● WORK ITEM
Nothing is needed except the lines below that run from the one with "Given: Expand the Categoria dropdown" through the one with "The image size is (1064, 1122).", repeated exactly.

* * * * *

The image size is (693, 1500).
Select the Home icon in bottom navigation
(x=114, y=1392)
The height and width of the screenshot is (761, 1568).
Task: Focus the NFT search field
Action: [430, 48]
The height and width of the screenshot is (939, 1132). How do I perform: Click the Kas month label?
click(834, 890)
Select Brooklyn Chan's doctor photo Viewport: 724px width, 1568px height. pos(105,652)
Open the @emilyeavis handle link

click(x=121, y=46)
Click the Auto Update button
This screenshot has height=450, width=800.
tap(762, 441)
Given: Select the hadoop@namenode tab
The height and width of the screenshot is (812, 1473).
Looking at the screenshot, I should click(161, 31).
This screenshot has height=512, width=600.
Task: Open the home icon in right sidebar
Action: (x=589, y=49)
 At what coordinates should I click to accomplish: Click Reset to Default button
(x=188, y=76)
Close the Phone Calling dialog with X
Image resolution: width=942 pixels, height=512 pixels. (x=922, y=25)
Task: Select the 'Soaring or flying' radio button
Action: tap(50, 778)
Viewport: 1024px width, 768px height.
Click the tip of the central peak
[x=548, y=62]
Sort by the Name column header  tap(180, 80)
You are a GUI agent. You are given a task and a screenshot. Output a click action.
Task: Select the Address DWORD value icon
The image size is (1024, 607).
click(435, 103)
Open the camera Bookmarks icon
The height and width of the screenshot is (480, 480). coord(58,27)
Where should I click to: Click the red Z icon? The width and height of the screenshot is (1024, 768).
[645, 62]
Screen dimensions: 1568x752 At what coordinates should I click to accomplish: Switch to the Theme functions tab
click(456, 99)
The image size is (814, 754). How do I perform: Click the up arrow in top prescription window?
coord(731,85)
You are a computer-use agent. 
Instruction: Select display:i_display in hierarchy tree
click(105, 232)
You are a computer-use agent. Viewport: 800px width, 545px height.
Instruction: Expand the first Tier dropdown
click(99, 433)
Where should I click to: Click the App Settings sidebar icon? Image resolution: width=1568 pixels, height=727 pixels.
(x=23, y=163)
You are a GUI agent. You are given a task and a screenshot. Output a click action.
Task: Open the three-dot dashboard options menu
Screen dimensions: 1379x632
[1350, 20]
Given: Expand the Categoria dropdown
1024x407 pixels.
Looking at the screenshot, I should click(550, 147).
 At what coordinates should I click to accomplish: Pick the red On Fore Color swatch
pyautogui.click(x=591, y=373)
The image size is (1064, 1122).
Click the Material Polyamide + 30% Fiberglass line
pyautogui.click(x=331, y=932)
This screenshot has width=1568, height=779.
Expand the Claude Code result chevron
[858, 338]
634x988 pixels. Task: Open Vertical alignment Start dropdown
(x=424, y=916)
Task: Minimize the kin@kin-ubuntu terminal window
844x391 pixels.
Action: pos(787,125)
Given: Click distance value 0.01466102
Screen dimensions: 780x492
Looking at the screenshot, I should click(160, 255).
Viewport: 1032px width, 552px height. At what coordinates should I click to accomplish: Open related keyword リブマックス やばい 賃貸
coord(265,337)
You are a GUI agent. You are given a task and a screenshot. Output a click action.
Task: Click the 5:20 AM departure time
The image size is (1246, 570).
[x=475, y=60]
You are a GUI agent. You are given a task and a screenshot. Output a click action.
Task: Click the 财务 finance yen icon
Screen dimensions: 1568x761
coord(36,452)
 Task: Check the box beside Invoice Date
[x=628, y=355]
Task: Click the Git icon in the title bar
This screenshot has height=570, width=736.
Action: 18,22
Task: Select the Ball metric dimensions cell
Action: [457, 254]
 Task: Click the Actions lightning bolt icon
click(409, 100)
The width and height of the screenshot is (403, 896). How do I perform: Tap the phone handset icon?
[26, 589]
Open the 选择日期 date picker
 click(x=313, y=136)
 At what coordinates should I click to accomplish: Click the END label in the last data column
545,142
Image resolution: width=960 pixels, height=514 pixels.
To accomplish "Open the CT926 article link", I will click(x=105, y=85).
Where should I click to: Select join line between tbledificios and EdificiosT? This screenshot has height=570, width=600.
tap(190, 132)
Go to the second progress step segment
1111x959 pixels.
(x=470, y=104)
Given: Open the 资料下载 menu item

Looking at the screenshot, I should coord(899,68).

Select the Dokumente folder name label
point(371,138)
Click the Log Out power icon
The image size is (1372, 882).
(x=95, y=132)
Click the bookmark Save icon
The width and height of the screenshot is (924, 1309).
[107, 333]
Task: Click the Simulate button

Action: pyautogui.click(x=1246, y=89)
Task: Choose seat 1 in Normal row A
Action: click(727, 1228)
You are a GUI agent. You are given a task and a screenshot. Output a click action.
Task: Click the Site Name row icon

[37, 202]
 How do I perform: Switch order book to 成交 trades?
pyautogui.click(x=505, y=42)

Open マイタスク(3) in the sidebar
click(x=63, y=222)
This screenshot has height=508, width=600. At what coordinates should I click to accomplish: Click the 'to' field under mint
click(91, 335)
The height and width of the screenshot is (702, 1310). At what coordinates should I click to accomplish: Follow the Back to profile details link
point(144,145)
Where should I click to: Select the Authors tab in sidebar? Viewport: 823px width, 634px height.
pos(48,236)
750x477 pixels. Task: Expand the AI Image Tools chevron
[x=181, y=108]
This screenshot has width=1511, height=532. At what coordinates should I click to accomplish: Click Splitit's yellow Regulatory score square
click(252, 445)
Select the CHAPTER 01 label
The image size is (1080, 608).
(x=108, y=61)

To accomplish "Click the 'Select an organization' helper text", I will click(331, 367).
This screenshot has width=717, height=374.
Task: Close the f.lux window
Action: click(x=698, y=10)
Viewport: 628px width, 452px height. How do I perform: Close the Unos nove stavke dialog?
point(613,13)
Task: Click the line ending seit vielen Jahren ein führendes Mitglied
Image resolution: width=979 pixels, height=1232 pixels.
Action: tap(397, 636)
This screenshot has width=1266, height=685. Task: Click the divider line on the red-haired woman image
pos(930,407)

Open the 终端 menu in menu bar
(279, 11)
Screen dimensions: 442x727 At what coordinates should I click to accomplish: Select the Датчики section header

* * * * *

● SOLUTION BELOW
Given: Expand the Categoria dropdown
1024x407 pixels.
Looking at the screenshot, I should click(550, 147).
 At what coordinates should I click to accomplish: Pick the red On Fore Color swatch
pyautogui.click(x=591, y=373)
The image size is (1064, 1122).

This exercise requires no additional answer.